— Instructions for the task —
Copy every line of text in the records below word for word, omitting the pictures.

##### Data shown #####

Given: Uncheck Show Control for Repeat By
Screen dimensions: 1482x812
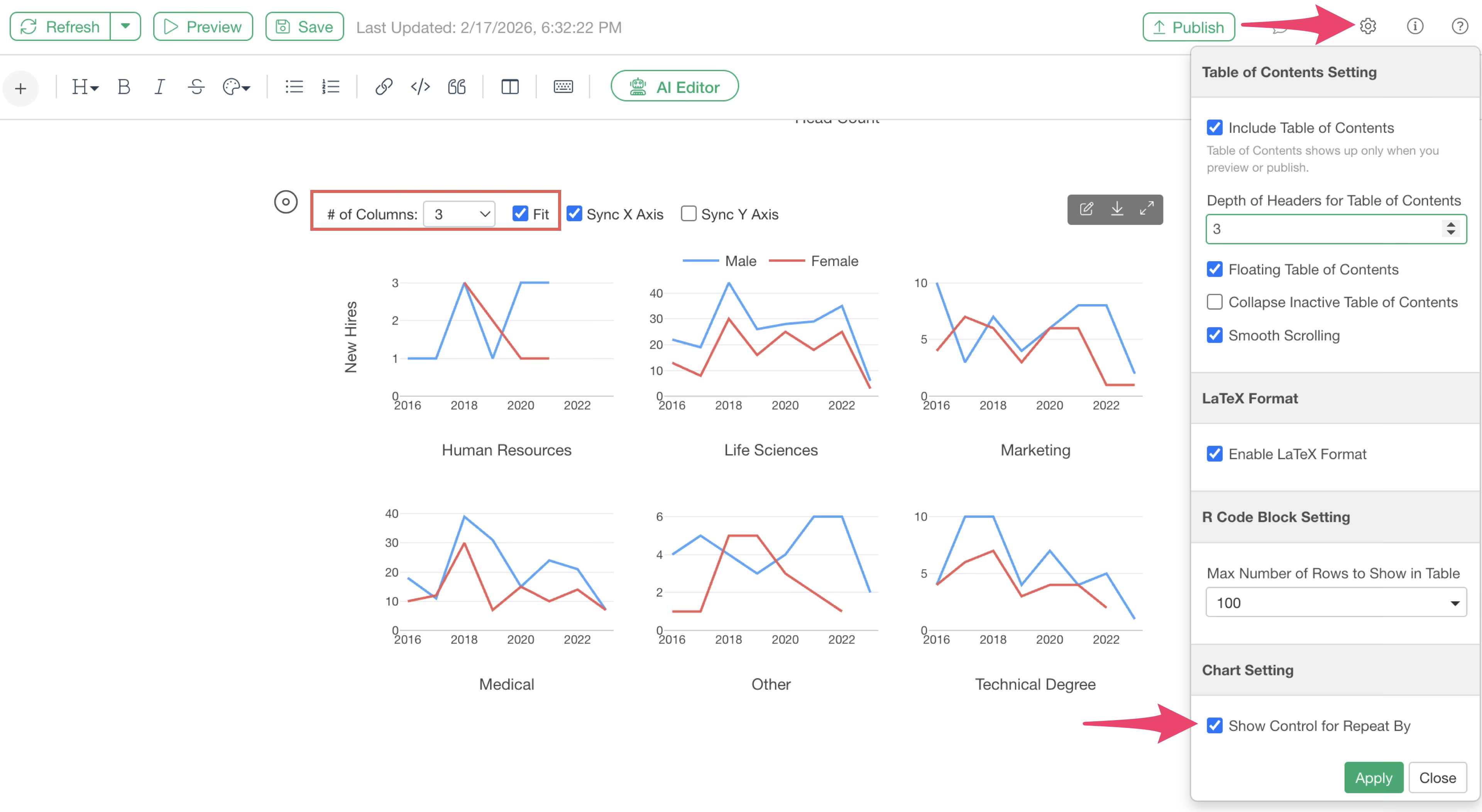Looking at the screenshot, I should pos(1215,726).
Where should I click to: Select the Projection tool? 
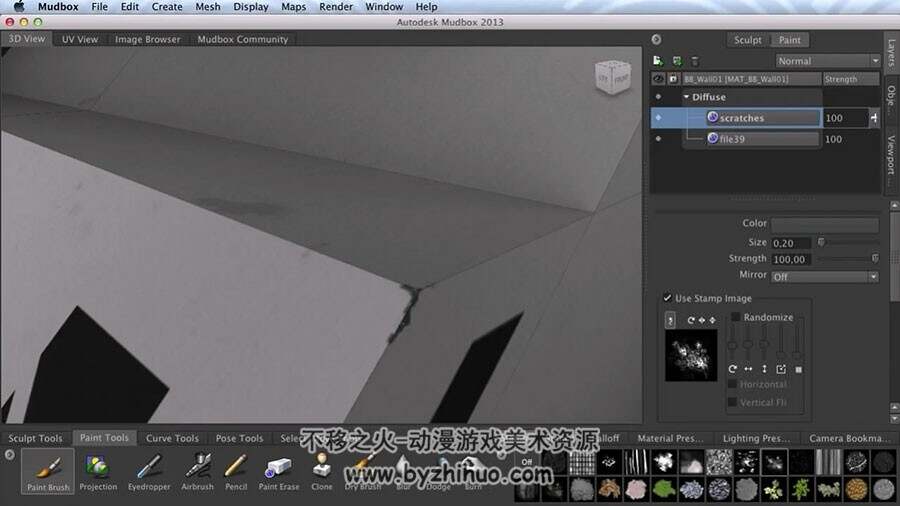point(98,472)
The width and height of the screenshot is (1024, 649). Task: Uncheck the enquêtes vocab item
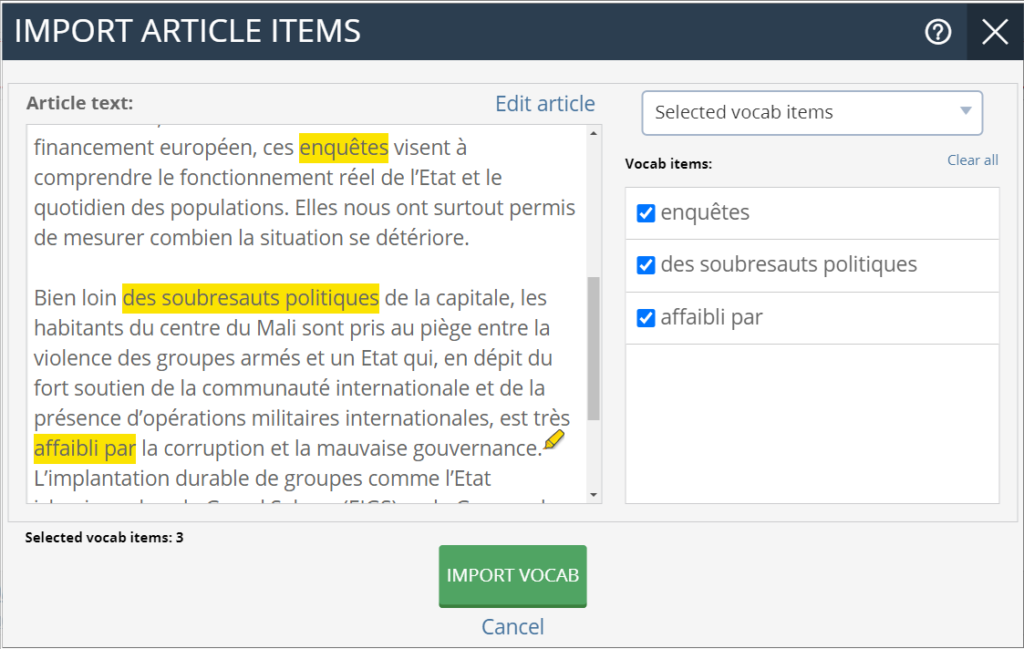[646, 213]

#####

— Task response —
Given: Uncheck Show Control for Repeat By
Screen dimensions: 1482x812
Looking at the screenshot, I should pos(1215,726).
Where should I click to: Select the Projection tool? 
point(98,472)
The width and height of the screenshot is (1024, 649). Task: Uncheck the enquêtes vocab item
[646, 213]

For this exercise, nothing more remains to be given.